_SELECTED PASSAGE_
[Python-ideas] revisit pep 377: good use case?
Craig Yoshioka
craigyk at me.com
Wed Feb 29 22:47:45 CET 2012
On Feb 29, 2012, at 11:55 AM, Ethan Furman wrote:
> From PEP 343:
>
> But the final blow came when I read Raymond Chen's rant about
> flow-control macros[1]. Raymond argues convincingly that hiding
> flow control in macros makes your code inscrutable, and I find
> that his argument applies to Python as well as to C.
>
> So it is explicitly stated that the with statement should not be
> capable of controlling the flow.
>
I read the rant, and I agree in principle, but I think it's also a far stretch to draw a line between a very confusing non-standard example of macros in C, and documentable behavior of a built-in statement. That is, the only reason you might say with would be hiding flow-control is because people don't currently expect it to. I also think that when people use non-builtin contextmanagers it's usually within a very specific... context (*dammit*), and so they are likely to look up why they are using an object as a context manager. That's where you would document the behavior:
with uncached(path):
# code here only executes if the path does not exist
> Indeed.

(Rows from a dataset)
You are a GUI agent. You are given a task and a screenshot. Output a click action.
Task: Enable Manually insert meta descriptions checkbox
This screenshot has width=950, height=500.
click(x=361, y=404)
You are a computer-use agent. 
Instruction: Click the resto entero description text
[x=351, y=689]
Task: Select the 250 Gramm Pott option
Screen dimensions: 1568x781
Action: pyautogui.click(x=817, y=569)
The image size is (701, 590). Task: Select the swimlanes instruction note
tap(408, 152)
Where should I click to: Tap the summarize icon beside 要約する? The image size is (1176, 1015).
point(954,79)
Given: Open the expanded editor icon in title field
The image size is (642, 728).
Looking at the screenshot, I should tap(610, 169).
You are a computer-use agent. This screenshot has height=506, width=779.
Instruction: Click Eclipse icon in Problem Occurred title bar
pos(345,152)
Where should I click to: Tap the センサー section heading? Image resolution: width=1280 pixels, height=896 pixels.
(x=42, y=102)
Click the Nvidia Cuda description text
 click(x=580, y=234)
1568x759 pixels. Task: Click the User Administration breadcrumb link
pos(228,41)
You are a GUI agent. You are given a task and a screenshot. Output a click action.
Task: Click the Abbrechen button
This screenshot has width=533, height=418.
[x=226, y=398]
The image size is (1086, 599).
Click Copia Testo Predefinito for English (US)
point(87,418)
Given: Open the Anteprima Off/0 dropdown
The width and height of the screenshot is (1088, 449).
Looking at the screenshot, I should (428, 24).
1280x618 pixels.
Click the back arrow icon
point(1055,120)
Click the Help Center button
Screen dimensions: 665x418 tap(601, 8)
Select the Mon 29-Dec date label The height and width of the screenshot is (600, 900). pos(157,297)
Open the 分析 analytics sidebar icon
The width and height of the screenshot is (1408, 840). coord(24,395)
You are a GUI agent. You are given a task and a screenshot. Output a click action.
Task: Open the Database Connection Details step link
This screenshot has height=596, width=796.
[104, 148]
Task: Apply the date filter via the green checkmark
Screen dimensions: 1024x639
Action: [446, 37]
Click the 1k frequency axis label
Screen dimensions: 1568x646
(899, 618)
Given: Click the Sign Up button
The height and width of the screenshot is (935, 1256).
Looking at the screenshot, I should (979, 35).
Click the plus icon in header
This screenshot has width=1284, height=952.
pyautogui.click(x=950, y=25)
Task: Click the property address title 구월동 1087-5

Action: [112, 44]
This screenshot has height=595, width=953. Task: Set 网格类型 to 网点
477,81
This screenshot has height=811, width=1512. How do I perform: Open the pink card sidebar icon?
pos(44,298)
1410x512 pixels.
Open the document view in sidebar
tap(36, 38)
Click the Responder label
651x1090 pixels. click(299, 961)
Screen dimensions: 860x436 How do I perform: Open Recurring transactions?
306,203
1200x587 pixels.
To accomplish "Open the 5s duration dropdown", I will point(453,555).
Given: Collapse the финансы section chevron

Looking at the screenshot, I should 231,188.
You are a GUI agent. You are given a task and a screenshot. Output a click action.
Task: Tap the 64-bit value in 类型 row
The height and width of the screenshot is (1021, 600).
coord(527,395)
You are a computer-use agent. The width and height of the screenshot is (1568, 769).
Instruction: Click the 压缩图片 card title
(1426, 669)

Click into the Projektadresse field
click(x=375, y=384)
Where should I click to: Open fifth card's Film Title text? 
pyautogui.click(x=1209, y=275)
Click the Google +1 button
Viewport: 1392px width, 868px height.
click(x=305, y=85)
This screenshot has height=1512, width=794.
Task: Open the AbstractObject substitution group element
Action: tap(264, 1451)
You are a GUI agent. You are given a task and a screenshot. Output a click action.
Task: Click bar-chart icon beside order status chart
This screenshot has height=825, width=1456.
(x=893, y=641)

_ACTIONS TO TAKE_
- 1) Translate this sentence from the mailing-list post on PEP 377 into Spanish: "So it is explicitly stated that the with statement should not be capable of controlling the flow."
- 2) List every person named in the mailing-list post on PEP 377.
- 3) Pick up the mailing-list post on PEP 377 where it stops, and continue it.
The dataset rows have no role here.

_EXPECTED ANSWERS_
- 1) Así que se afirma explícitamente que la sentencia with no debería ser capaz de controlar el flujo.

- 2)
Craig Yoshioka
Ethan Furman
Raymond Chen

- 3)
>
> Craig, if you want to pursue this to the extent of writing up a full
> PEP, I suggest starting with the idea I briefly wrote up a while ago
> [1].
>
> Instead of changing the semantics of __enter__, add a new optional
> method __entered__ to the protocol that executes inside the with
> statement's implicit try/except block.
>
> That is (glossing over the complexities in the real with statement
> expansion), something roughly like:
>
> _exit = cm.__exit__
> _entered = getattr(cm, "__entered__", None)
> _var = cm.__enter__()
> try:
> if _entered is not None:
> _var = _entered(_var)
> VAR = _var # if 'as' clause is present
> # with statement body
> finally:
> _exit(*sys.exc_info())
that is an interesting alternative... do you see that as much better than __enter__ passing some sort of unique value to signal the skip? I can't say I'm enamored of doing it with a signal value, just thought it would be easier to implement (and not require more exception handling):
_exit = cm.__exit__
_var = cm.__enter__()
if _var == SkipWithBody:
_exit(None,None,None)
try:
VAR = _var # if 'as' clause is present
# with statement body
finally:
_exit(*sys.exc_info())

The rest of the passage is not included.